End: Thetis Lake Campground, Vancouver Island
Cost of Camping: $18 for a tiny hiker/biker camp site surrounded by RVs
Trail Notes: Sinage of trail is generally better while weaving through the sprawl around Victoria.
High Points: Saanich Historical Artifact Society
12 miles
Start: Thetis Lake Campground, Vancouver Island
End: Sam's apartment in Victoria, Vancouver Island
Cost of Camping: N/A
Trail Notes: Cars in Victoria are generally considerate to bikers. The Abkhazi Gardens give you a dollar off admission for showing up on a bike (or by bus or foot).
High Points: Abkhazi Gardens, Beacon Hill Park
35 miles
Start: Sam's apartment in Victoria, Vancouver Island
End: Camp Orkila, Orcas Island
Trail Notes: Rails-to-Trails bike trails are awesome for covering mileage quickly. Customs are again easy via bike, however you go through checkpoints in both Canada and the US. We arrived about 30 minutes early for the ferry, and we would have been fine if we arrived a little later.
High Points: Seeing a house being moved up from Seattle while on the ferry, which we had seen on the news earlier that morning; riding down hills on Orcas.
Vancouver Island Bike Trip - All the Details
Pictures from the trip
We headed off on our adventure Sunday morning around 7, leaving plenty of time to bike to the ferry. Despite being weighted down with all of our gear, we made good time to the ferry and biked the hilly 10 miles in just under an hour.
After a few hours on the ferry we arrived in Sidney and easily went through customs. We spent a few hours exploring, generally discovering that most of the interesting things to do were ones that we easily had access to at Orkila, and really had no interest in paying to do things that were similar to classes we taught. We did have lunch at Maria's Souvlaki, a really great Greek restaurant which had been recommended to us.
Our original plan for the day was to camp at MacDonald campground, which is part of the Gulf Island National Park Reserve. However, we discovered that this section of the park was limited to a campground surrounded by roads, and bordered by the highway on one side. The one upside was that it was cheapest campground we found throughout our trip, at only $13.70CA. Instead of staying we headed south to put more millage under our belts and to stay at Island View Campground.
We biked along the Lochside trail, an Rails-to-Trails bike path that is part of the trail system on Vancouver Island. It is great, however the signage along certain sections that wind through residential areas could be improved. Thankfully the people we ran into were very helpful, and we discovered that if we stood around for a few minutes looking at a map someone who was knowledgeable about the area would point us in the correct direction.
Close to the campground we stopped at Michell's farm's store, which was full of locally grown produce, although unfortunately out of strawberries. We talked to the people there were all very friendly. From them we found out that Orcas was visible from shore, and comiserated about picking up the wrong country's cell phone signal from living so close to the border.
Upon reaching the campground & regional park, we discovered that camping was a ridiculous $25CA a night. While sitting on the beach & pondering what to do we met up with Aaron, another cyclist who was trying to figure out what to do for the night. We decided to share a site for a night, since splitting it three ways got the cost down to something somewhat reasonable. The campground was more focused RVs, which had the beach view, than tents, and the tenting area felt like an overly manicured lawn trying to look natural. It also had all sorts of amenities that we didn't care about, such as showers and laundry.

[Directions for this task]
Continue the account of the Vancouver Island bike trip, starting right after its final sentence.

[Supplied records]
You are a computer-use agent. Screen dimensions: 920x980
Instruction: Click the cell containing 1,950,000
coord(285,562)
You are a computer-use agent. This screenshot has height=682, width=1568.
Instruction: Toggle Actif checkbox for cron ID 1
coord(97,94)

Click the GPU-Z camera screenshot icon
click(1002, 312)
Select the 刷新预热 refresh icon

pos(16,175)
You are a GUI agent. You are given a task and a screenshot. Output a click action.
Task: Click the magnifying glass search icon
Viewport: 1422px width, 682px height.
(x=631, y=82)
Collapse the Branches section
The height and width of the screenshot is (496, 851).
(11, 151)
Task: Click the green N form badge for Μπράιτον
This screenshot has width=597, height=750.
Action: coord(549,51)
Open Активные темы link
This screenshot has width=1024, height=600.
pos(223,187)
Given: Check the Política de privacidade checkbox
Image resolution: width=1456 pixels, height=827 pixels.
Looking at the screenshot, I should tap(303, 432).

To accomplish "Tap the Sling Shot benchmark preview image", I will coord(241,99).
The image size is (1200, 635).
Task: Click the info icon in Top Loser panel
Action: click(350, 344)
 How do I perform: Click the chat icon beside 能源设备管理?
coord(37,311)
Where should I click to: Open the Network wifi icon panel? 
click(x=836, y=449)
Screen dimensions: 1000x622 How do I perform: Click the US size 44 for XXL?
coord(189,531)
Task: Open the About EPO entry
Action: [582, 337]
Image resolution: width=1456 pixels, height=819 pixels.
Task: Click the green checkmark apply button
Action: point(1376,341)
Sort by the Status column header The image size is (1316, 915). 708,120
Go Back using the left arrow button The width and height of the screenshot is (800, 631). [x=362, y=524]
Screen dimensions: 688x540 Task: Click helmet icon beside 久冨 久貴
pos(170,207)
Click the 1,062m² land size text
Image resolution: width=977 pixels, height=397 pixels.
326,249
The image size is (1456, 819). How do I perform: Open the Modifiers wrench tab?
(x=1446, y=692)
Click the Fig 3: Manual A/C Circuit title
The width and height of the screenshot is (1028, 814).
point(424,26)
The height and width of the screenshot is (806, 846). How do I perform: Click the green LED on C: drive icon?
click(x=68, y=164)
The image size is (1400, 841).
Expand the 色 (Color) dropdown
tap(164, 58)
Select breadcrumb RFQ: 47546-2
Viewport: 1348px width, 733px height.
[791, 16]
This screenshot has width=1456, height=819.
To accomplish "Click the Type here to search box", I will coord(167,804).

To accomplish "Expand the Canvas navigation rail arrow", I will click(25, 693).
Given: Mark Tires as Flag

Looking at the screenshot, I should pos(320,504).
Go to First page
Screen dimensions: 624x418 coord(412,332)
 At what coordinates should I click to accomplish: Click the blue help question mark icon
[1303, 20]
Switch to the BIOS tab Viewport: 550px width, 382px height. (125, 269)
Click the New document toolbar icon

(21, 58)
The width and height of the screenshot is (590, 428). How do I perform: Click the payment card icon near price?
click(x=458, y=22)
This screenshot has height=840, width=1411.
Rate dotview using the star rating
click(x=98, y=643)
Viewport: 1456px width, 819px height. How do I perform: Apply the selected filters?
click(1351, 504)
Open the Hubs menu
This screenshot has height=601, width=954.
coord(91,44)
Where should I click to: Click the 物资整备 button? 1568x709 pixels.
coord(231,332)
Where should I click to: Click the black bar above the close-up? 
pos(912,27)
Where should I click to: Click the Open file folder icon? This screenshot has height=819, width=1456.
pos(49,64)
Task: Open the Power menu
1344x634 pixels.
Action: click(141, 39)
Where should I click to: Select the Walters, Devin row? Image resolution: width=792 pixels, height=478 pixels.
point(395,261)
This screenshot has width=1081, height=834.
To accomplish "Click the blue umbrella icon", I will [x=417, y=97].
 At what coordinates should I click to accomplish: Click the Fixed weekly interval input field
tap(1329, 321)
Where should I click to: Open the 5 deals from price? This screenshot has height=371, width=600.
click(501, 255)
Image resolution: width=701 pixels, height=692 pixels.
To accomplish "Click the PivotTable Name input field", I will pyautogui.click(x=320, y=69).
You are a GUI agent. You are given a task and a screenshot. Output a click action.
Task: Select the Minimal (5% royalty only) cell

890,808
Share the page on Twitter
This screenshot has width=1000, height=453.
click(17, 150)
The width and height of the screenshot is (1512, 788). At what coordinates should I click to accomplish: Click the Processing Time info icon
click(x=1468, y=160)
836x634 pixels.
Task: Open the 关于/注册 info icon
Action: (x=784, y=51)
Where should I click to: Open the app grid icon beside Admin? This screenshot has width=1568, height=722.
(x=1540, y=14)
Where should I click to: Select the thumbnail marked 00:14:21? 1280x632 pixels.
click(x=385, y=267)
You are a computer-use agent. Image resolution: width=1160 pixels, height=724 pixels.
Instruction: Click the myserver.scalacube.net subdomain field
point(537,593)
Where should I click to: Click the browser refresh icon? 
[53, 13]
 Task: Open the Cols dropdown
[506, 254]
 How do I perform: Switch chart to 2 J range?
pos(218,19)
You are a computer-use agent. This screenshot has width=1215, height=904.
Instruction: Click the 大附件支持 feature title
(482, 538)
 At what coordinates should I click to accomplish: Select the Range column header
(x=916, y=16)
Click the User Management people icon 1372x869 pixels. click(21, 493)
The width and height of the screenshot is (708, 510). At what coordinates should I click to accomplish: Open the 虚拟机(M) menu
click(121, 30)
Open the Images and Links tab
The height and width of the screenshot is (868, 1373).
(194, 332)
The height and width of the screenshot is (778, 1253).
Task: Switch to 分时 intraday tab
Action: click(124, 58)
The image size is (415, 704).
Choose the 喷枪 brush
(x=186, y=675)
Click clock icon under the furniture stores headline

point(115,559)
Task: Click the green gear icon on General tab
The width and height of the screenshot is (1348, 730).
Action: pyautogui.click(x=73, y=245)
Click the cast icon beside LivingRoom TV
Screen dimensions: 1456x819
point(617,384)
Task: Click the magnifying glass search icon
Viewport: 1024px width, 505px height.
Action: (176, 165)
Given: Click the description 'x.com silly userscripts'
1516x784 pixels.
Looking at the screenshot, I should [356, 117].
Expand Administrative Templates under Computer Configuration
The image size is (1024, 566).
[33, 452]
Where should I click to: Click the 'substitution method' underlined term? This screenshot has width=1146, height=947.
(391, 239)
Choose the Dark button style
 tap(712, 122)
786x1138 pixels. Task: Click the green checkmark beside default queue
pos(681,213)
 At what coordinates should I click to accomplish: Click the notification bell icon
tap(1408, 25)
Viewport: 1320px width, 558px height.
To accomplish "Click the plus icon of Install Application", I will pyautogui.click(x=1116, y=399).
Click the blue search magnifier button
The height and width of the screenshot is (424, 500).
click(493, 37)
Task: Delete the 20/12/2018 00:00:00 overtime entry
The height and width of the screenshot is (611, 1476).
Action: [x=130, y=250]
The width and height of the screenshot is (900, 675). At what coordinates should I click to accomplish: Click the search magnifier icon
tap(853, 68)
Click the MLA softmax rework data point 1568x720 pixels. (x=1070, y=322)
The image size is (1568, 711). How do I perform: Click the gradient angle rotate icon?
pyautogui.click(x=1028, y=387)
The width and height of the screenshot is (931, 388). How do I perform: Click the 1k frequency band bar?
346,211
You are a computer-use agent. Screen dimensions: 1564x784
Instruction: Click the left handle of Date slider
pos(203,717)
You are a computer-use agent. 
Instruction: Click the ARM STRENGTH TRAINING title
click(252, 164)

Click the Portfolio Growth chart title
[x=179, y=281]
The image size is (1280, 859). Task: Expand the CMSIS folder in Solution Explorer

[Result below]
We all slept out under the stars that night, and we even stayed awake long enough to see a few of them while waiting for it to get dark enough to fall asleep. This close to the summer solstice means very little actual night this far north.
Monday Libby and I enjoyed a nice slow start and headed just a bit north on the bike trail up to the Saanich Historical Artifacts Society where we spent about 5 hours exploring only a part of the history of the area packed into various buildings. Highlights included lots of old farm equipment and a boathouse that is a memorial to two brothers who lived nearby on a farm which they ran virtually unchanged from how it was run by their parents at the turn of the last century.
While wandering around we both noted that the island culture of the area was much more pervasive than anything else; it felt just like we were on another one if the islands instead of in Canada. And historically, the area is much more connected to Washington and the other islands than to eastern Canada. We ran into several people who, upon hearing we were from Orcas, followed up by asking if it was Canadian or US.
As the afternoon drew on we headed down the Lochside Trail to the junction with the Galloping Goose trail and turned west towards Thetis Lake Regional Park. After various adventures in getting lost trying to follow directions to somewhere we could cash a traveler's check, we successfully acquired more Canadian money and managed to get to the campgrounds before sunset, which is much less of an accomplishment when sunset occurs so late.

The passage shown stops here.